_Stored data:_
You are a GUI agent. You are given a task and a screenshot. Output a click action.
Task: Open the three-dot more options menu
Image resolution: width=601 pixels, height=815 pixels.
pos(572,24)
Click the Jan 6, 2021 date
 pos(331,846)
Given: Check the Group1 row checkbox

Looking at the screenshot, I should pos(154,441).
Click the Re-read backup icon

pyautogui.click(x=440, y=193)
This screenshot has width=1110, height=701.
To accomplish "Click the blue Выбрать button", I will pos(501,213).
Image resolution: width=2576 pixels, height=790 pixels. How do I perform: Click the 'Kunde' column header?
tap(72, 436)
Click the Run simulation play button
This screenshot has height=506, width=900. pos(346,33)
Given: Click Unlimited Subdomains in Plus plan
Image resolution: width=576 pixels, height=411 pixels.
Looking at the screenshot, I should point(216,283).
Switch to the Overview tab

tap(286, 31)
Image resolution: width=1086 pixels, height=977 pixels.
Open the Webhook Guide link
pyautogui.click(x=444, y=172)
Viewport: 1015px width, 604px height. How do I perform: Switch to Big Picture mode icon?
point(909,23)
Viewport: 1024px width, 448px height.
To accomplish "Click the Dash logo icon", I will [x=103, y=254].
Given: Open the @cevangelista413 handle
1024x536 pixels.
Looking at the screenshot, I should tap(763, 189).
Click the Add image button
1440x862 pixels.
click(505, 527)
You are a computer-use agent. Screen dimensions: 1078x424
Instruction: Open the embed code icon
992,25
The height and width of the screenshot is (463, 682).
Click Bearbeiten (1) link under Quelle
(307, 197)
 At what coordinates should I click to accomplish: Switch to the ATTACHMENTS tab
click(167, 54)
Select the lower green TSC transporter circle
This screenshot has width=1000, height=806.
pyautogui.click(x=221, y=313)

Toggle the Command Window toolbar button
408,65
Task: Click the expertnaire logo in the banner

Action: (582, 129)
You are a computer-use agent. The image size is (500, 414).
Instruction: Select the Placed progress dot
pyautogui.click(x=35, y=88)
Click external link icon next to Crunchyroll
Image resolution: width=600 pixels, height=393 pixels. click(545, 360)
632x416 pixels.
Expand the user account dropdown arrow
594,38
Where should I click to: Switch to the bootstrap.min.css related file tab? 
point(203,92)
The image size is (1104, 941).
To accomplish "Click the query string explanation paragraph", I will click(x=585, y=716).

_Exercise:_
Copy the lines above that hold the word "will".

_Exercise answer:_
To accomplish "Click the blue Выбрать button", I will pos(501,213).
To accomplish "Click the Dash logo icon", I will [x=103, y=254].
To accomplish "Click the query string explanation paragraph", I will click(x=585, y=716).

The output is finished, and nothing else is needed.